AG James Fights For NYC’s Public Housing Tenants

Hochul signs Legislation

New York Attorney General Letitia James this week stood up for the city’s public housing tenants by filing an amicus brief in support of a lawsuit against the New York City Housing Authority (NYCHA) for failing to meet the minimum standards of habitability for hundreds of thousands of its residents.

A tenants’ class action lawsuit filed in 2018 alleged that — during the winter of 2017-2018 — hundreds of thousands of NYCHA tenants suffered significant heat and hot water outages, sometimes lasting more than a week.

Attorney General of NY Letitia James
New York Attorney General Letitia James

“As New Yorkers suffered through the cold winter, NYCHA sat by as hundreds of thousands of New Yorkers went without heat or hot water,” said James. “The unfortunate truth is that no one should be shocked that the New York City Housing Authority sits atop the city’s worst landlord list with nearly 175,000 complaints, but we should all be appalled.
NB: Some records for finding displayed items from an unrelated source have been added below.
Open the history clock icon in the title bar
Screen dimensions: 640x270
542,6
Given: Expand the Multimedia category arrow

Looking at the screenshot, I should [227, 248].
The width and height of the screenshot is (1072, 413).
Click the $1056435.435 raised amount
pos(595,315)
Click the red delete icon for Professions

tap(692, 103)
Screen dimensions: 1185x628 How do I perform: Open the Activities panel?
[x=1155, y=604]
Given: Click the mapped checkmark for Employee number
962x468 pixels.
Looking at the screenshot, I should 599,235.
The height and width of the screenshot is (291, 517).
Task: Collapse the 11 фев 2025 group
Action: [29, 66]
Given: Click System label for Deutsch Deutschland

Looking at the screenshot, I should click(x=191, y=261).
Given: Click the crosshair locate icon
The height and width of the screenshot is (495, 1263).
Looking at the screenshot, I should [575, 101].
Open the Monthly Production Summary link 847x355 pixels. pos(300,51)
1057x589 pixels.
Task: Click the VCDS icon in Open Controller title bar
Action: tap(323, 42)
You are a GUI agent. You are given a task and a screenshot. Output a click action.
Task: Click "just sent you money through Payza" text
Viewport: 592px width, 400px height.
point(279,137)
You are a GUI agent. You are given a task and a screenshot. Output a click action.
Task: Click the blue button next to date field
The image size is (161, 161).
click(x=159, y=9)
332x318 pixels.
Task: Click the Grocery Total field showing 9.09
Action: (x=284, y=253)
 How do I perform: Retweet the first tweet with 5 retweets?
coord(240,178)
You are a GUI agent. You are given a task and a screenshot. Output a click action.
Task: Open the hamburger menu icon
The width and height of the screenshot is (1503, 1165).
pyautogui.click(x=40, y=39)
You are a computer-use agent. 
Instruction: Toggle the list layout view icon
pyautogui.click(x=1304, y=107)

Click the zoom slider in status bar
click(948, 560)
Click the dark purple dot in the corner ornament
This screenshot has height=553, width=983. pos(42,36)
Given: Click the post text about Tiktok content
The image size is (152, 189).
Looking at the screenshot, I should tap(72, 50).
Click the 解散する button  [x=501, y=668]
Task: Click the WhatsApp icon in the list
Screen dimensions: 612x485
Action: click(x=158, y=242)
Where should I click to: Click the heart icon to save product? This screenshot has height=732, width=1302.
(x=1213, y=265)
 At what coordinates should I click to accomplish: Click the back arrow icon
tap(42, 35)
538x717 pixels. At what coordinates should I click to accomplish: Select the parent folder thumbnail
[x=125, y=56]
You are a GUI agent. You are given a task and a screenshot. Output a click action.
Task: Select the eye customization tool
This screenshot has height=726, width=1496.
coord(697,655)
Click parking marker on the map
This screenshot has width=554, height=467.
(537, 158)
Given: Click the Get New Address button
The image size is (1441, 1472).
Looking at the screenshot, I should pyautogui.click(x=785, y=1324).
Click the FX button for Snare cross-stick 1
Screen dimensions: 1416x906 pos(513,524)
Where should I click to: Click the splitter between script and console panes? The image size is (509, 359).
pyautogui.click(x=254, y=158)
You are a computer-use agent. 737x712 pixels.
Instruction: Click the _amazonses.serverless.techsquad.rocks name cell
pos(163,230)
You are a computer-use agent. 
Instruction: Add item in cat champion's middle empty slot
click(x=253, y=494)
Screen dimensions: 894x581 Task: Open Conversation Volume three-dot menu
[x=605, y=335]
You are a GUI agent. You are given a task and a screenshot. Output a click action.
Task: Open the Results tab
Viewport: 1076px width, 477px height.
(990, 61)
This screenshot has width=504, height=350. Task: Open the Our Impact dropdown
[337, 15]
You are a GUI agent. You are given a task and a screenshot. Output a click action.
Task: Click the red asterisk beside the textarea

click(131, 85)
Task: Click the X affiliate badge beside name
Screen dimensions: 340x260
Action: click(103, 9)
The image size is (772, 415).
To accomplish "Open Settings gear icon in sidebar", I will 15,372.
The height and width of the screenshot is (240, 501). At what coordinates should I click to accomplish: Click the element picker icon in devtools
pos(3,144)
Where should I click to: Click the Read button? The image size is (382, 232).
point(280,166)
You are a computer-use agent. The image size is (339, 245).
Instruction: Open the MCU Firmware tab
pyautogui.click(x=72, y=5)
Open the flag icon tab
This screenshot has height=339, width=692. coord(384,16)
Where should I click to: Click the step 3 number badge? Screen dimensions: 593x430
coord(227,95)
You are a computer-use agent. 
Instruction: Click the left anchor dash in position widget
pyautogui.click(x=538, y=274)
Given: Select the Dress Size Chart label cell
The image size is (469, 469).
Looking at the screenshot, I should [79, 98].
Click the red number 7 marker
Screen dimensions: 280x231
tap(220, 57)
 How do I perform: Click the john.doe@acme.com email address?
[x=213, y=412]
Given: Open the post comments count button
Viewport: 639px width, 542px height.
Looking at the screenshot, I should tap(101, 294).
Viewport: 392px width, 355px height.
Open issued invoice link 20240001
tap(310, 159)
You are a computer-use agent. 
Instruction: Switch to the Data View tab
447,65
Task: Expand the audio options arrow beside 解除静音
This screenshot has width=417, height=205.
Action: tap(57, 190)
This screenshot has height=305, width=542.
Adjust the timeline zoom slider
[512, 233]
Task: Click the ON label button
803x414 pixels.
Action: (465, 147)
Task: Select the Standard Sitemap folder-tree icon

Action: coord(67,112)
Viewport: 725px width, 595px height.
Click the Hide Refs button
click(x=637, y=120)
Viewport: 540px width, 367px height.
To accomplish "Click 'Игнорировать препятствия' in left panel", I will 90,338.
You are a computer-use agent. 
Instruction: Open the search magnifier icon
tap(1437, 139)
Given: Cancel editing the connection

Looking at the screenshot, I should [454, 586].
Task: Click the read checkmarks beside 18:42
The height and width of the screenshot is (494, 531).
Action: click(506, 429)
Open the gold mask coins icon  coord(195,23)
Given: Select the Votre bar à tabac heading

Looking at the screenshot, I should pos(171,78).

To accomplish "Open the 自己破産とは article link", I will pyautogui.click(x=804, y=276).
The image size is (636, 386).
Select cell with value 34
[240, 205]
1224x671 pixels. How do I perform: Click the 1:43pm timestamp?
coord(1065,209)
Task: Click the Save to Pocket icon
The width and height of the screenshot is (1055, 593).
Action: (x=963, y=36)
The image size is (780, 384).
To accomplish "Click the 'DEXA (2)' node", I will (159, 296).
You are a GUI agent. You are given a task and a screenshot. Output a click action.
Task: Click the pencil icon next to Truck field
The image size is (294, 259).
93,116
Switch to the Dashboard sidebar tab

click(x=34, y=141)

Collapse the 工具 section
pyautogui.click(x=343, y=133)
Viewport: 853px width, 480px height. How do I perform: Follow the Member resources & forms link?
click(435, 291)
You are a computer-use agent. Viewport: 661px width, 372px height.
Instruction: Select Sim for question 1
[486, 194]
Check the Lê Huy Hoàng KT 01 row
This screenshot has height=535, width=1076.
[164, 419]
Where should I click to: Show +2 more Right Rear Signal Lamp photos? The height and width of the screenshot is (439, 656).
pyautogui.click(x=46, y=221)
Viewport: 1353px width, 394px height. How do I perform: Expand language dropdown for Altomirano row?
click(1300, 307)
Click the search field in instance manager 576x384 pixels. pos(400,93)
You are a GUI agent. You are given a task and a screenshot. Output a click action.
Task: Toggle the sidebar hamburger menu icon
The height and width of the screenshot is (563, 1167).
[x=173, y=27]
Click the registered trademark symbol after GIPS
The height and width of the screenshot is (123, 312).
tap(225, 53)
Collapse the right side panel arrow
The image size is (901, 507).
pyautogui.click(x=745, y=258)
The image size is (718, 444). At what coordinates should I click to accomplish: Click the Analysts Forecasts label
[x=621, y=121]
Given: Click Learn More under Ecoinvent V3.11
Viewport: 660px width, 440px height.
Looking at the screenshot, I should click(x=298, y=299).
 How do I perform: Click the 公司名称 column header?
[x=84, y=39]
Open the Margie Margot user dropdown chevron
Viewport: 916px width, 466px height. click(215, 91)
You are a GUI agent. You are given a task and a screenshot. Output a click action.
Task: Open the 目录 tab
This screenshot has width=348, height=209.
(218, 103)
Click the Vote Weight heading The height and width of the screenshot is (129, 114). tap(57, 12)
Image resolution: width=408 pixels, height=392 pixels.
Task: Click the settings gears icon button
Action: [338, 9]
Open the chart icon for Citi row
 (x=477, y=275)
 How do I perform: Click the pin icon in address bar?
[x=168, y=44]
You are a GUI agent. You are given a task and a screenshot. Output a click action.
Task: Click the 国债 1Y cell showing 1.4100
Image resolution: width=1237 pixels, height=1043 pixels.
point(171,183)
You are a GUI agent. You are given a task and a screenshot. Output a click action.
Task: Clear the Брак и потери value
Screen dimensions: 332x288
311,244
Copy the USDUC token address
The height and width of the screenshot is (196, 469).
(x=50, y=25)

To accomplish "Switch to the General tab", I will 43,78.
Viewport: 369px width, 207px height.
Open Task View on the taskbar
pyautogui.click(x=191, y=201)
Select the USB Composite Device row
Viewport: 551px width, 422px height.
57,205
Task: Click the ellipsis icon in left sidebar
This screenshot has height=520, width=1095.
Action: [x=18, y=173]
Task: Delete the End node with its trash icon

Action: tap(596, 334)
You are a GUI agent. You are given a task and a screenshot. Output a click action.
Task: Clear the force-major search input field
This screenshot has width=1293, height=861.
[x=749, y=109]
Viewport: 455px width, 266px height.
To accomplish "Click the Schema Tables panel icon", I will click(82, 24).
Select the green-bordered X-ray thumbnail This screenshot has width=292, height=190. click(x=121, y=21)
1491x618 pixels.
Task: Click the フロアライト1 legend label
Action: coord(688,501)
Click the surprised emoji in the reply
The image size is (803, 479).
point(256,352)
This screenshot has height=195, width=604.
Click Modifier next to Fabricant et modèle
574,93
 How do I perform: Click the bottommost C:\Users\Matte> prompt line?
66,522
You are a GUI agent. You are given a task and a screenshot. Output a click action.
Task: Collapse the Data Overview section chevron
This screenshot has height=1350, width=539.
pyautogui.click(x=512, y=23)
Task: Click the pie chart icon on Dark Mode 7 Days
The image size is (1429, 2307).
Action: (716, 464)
Safe, habitable housing should be a right for every New Yorker, which is why I will continue to fight to ensure NYCHA and every landlord in New York lives up to that standard.”

The tenants’ lawsuit alleges that NYCHA breached the warranty of habitability in RPL § 235-b(1) and seeks damages and injunctive relief regarding heat and hot water services. The amicus brief supports the tenants’ argument that there is no federal preemption of their state-law claims and that the tenants are therefore entitled to pursue relief under New York law.

NYCHA had claimed federal preemption in this case based on a separate settlement agreement it reached in a lawsuit filed by the federal government for overlapping allegations related not only to heating, but also to mold and other physical deficiencies.

The U.S. Department of Housing and Urban Development (HUD) has regulatory jurisdiction over NYCHA under the Housing Act of 1937 because NYCHA receives federal funding. HUD and NYCHA entered into a settlement agreement under which NYCHA agreed to make a set of reforms under the supervision of a federal monitor.

Earlier this year, the New York County State Supreme Court concluded that NYCHA’s agreement with HUD preempted the tenants’ state-law claims because the agreement covered similar conduct as the tenants’ lawsuit. The tenants appealed that decision to the Appellate Division, First Department.

In the brief supporting the tenants’ appeal, James argues that NYCHA’s agreement expressly preserves the tenants’ state-law remedies, as well as NYCHA’s obligations under state law. She goes on to contend that federal habitability standards for public housing supplement, rather than displace, state and local habitability standards, as confirmed by federal statutory provisions and HUD regulations.

Finally, James argues that there is no actual conflict between this litigation and the HUD-appointed monitor’s plan for improving NYCHA’s heating services, as both are still in the early stages and no irreconcilable conflict has yet materialized.

NYCHA has jurisdiction over more than 175,000 housing units with approximately 400,000 tenants.